The “effectiveness” of an operation is the driving factor that puts the civilians we are sworn to protect at the forefront of our operations. If we can apply a tactic or a tool that increases the safety and effectiveness of our operations, we perform our jobs safer and provide a more effective outcome for the civilian in need. Thus, the employment of the most “effective” tactics and techniques prioritizes the service provided to those we are sworn to protect as priority number 1.

The battles over safety have gone on for far too long. The unfortunate truth is that the pursuit of safety should never be divisive, for it is the very essence of what we do. To dismiss our personal safety with the mindset of prioritizing the life of a civilian over a firefighter makes for a courageous conversation, but an operationally ineffective fireground. Our safety must be at the forefront so we can safely and effectively mitigate the hazard. When the hazards we face exceed the limitations of our established safety measures while the potential exists for a life to be saved, the true firefighter, willfully, and without hesitation, takes a calculated risk (which in extreme cases might cost him or her their life) to save a life.

Safety is not and should not be viewed or demonized as a means of lessening the aggressive nature of firefighting. At the same time, our aggressiveness must not be based on our personal desires or a quest for kitchen table accolades, but rather a coordinated effort to quickly establish or enhance the probability of personal survivability and operational effectiveness.

Safety is and must always be a critical part of our training and forward progression. And we must never lose sight of the fact that our operational effectiveness is directly linked to our personal safety and the safety of the civilians we are sworn to protect.

Safe operations can and will produce the most effective outcomes.

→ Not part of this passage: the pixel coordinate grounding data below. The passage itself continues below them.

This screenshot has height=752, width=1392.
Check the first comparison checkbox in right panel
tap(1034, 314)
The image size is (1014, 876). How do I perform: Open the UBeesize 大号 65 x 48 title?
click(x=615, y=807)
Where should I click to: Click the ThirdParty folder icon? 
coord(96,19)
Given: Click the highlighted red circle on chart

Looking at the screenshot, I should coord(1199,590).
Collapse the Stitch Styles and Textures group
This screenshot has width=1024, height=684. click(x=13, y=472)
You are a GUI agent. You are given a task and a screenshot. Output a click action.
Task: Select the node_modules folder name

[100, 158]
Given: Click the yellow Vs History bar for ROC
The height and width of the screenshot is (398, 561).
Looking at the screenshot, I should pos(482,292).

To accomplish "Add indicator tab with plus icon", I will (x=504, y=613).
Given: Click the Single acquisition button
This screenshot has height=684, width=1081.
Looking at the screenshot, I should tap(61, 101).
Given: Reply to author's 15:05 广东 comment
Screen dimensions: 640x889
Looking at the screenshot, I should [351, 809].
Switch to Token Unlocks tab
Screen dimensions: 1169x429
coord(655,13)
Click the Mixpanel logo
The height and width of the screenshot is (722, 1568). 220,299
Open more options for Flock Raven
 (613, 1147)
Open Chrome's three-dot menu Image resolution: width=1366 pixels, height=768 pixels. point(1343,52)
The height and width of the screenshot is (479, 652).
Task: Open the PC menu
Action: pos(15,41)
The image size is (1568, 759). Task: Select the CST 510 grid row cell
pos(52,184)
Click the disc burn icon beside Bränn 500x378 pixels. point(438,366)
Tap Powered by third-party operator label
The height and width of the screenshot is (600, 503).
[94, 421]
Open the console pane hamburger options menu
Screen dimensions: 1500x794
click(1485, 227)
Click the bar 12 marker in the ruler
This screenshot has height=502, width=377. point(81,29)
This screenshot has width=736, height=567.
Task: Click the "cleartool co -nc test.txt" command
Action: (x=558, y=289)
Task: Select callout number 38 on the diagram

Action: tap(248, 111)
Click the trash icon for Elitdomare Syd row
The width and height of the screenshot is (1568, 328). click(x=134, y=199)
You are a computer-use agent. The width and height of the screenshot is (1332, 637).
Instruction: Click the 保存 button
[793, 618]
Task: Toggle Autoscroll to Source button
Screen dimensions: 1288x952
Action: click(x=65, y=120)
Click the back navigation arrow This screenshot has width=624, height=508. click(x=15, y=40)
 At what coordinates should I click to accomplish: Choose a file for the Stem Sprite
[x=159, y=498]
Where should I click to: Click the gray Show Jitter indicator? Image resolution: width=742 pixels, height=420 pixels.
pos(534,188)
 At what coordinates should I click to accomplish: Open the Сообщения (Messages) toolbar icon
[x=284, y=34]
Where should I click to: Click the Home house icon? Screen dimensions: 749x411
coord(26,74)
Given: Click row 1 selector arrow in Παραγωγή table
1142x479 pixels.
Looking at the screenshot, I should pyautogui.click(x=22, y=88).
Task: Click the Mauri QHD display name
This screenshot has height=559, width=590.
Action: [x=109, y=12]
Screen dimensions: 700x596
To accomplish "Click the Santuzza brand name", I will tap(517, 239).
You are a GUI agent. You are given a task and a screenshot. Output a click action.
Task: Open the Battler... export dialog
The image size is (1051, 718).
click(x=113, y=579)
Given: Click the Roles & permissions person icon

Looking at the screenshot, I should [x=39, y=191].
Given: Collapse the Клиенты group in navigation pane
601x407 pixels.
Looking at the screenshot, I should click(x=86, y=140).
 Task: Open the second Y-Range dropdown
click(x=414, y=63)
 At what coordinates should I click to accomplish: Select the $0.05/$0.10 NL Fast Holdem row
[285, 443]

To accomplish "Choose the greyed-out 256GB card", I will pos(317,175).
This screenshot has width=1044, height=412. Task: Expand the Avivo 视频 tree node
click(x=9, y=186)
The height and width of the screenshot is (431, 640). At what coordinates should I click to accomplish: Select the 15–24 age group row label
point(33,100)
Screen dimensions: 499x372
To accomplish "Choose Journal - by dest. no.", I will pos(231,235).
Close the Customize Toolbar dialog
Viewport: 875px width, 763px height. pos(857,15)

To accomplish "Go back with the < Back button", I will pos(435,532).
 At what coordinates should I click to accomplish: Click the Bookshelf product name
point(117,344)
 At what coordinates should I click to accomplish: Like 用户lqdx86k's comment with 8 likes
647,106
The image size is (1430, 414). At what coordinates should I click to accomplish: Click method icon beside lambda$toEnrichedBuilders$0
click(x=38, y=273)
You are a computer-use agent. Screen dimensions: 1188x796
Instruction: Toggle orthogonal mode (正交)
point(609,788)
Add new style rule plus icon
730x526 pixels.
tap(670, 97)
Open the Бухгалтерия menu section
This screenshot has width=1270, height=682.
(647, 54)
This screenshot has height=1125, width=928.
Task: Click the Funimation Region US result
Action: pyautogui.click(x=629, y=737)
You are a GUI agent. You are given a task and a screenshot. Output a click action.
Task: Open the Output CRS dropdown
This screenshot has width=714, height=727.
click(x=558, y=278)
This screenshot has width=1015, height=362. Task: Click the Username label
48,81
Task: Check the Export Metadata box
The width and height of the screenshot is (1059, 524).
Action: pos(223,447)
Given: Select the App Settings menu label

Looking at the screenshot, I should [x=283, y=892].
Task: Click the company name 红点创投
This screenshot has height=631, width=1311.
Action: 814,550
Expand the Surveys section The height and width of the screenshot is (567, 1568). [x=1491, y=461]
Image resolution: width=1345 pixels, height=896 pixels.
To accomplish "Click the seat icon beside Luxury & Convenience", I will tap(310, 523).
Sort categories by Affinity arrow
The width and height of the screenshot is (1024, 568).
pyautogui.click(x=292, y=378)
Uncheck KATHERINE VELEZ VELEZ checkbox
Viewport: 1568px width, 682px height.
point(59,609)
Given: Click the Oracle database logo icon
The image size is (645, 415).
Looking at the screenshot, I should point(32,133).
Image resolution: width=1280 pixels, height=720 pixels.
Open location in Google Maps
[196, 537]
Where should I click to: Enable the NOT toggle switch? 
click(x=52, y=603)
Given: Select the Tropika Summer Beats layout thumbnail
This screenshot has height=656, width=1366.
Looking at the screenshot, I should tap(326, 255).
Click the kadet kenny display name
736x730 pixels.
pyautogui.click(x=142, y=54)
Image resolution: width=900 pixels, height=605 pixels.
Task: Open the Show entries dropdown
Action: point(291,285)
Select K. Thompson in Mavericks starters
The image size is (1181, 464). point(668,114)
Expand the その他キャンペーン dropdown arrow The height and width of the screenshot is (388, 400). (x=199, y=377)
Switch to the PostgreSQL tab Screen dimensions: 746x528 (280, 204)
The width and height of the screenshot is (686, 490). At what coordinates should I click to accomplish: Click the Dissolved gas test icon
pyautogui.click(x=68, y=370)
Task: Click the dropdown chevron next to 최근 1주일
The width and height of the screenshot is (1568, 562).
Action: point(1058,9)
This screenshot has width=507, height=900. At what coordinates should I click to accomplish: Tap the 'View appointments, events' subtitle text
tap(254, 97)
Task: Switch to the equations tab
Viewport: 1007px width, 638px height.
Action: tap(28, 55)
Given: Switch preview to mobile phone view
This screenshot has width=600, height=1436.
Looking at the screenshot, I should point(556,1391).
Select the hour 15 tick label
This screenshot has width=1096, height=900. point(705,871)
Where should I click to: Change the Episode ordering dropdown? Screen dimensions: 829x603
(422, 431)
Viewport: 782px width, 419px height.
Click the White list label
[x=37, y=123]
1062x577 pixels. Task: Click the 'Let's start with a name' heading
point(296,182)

Tim Sendelbach is a 29-year student and educator of the fire and emergency services, currently serving as the editor-in-chief for Firehouse. He is responsible for the content and editorial direction of Firehouse® Magazine,, Firehouse Expo, Firehouse World, and related products. He has served as an assistant fire chief with the North Las Vegas, NV, Fire Department, as the chief of training for Savannah, GA, Fire & Emergency Services and as assistant fire chief for Missouri City, TX, Fire & Rescue Services. He is a credentialed Chief Fire Officer and Chief Training Officer and has earned a master’s degree in leadership from Bellevue University, bachelor’s degrees in fire administration and arson, and an associate’s degree in emergency medical care from Eastern Kentucky University.